Companies operating within the financial services industry as registered investment advisers must be cognizant of developments in federal and state securities laws. Within the past year, the United States Securities and Exchange Commission (“SEC”) enacted Rule 206(4)-7 under the Investment Advisers Act of 1940, which addresses compliance-related policies and procedures. During the past year, we have monitored regulatory examinations conducted by various securities bureaus, specifically relating to the Examiners’ review and evaluation of firm compliance policies and procedures. There appears to be a growing concern that these documents are not sufficiently tailored to the firm’s operations. In light of this concern, it has become increasingly important for all advisory firms to conduct an internal comprehensive review that compares the firm’s written documents with those procedures undertaken on a day-to-day operational basis.
An integral aspect of Rule 206(4)-7 compliance is the designation of a chief compliance officer (“CCO”) who is charged with the administration of all adopted policies and procedures. The CCO should conduct the aforementioned policy and procedure review to ascertain the adequacy and effectiveness of its implementation. The review must occur at least annually, but this presupposes that the foundation documents upon which the firm relies are consistent with the firm’s operations. While the exact policies and procedures to be addressed differ from one advisory firm to another, it is clear that the CCO who attempts to prepare compliance policies and procedures must consider the specific intricacies of the advisory firm itself. The individuals acting on behalf of the firm should begin by identifying both actual and potential areas of conflicts of interest, in addition to other compliance factors that create risk exposure. Most importantly, the final product must reflect that the firm undertook a reasonable attempt at preventing regulatory violations.

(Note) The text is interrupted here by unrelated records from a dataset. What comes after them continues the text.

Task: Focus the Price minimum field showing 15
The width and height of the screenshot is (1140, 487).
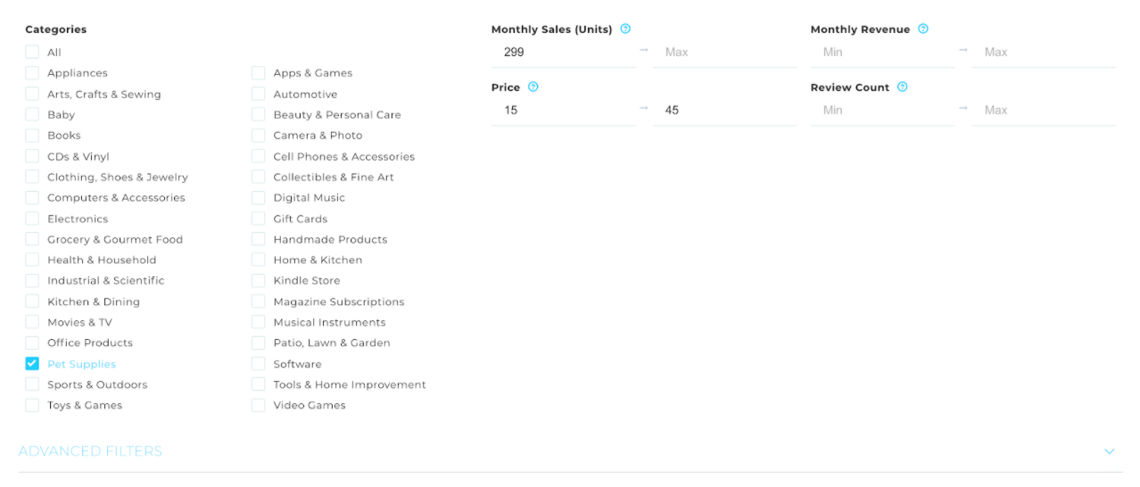Action: (564, 110)
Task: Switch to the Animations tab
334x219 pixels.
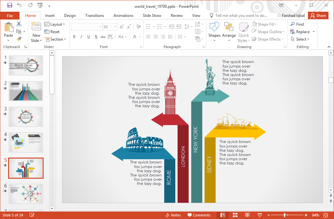Action: pos(123,15)
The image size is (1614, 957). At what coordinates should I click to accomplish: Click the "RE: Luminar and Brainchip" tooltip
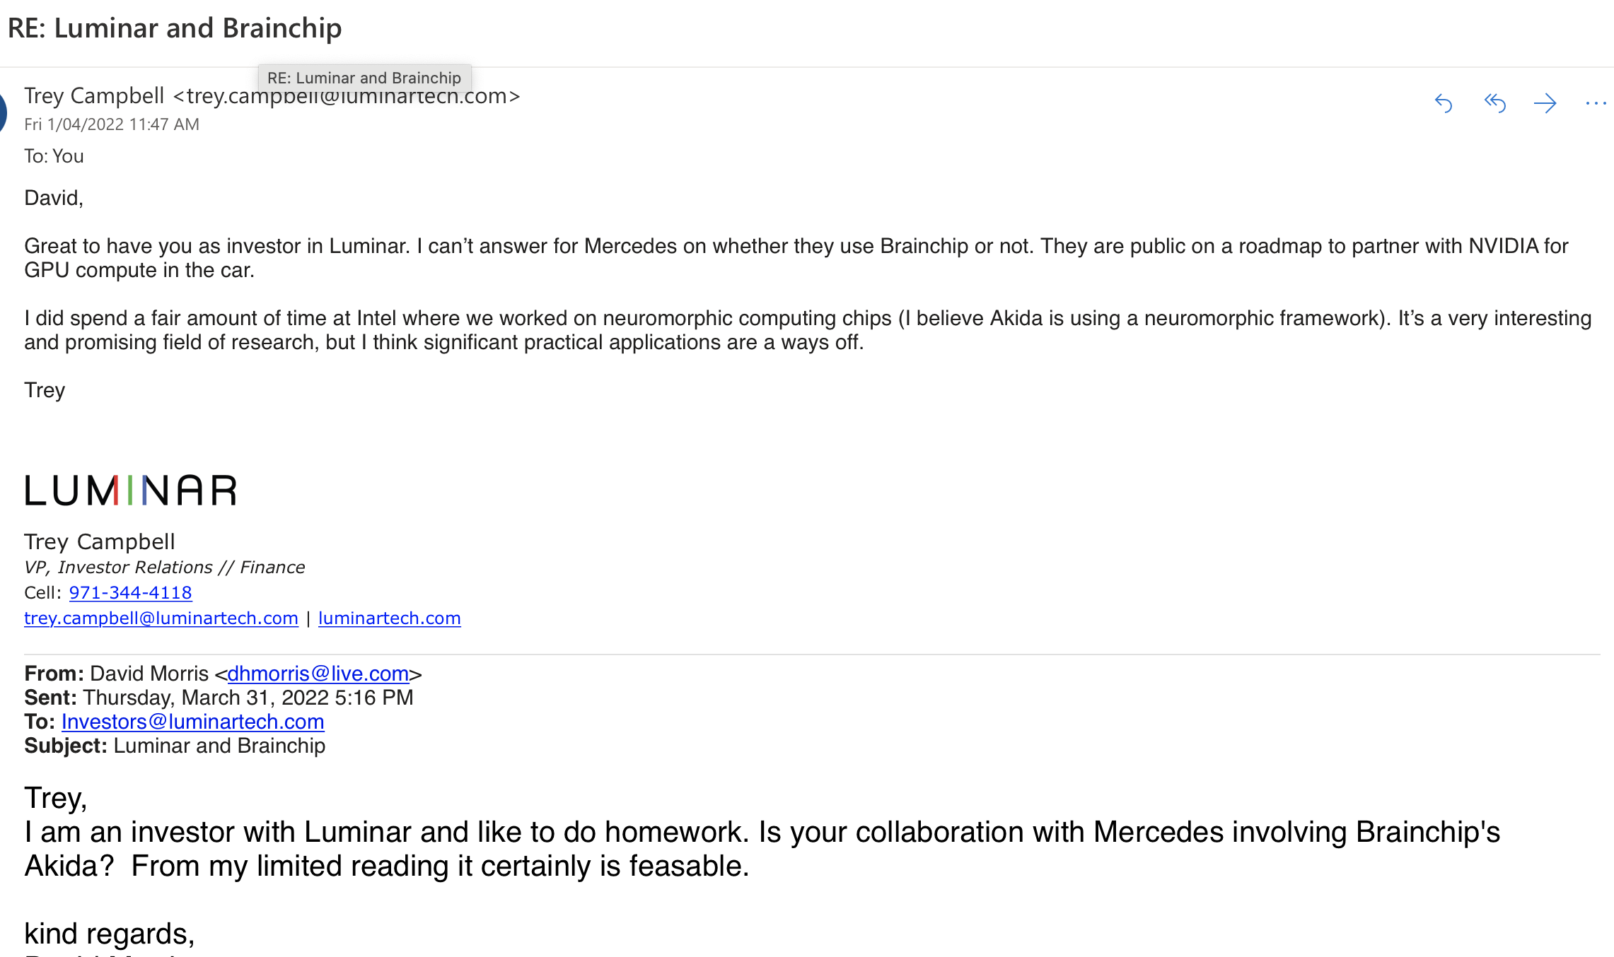point(364,78)
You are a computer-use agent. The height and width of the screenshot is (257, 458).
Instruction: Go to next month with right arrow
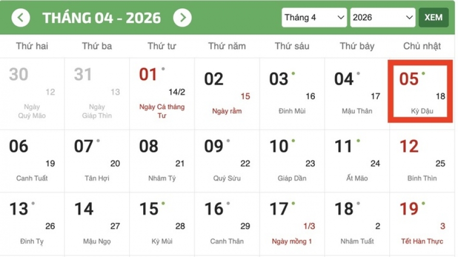pos(182,18)
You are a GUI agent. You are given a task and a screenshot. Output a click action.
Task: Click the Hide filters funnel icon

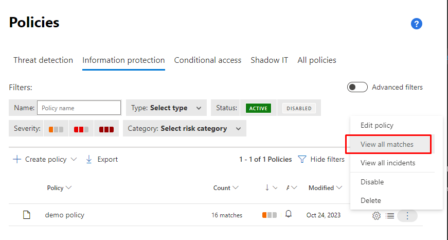(x=302, y=160)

Since initial passage of the SEC Rule, many state advisors have expressed their preference to delay adoption of compliance policies and procedures until such time as required by the state(s) within which they are registered. Our office has anticipated that state securities bureaus would either adopt the SEC Rule or establish a comparable rule, and true to form, many states have in fact already adopted the SEC Rule. For both state and federal advisers who have yet to establish compliance policies and procedures, firm personnel should immediately conduct an internal evaluation and adopt appropriate internal procedures. To avoid heightened regulatory scrutiny and potential statutory violations, remedial action should occur prior to regulatory examination.
As with all regulatory requirements, it is extremely important to consult the Advisers Act directly and/or obtain counsel competent in this area for the full breadth of requirements and expectations. The investment advisory atmosphere has become exceedingly litigious, and it is absolutely imperative that registered investment advisers understand and satisfy their regulatory obligations.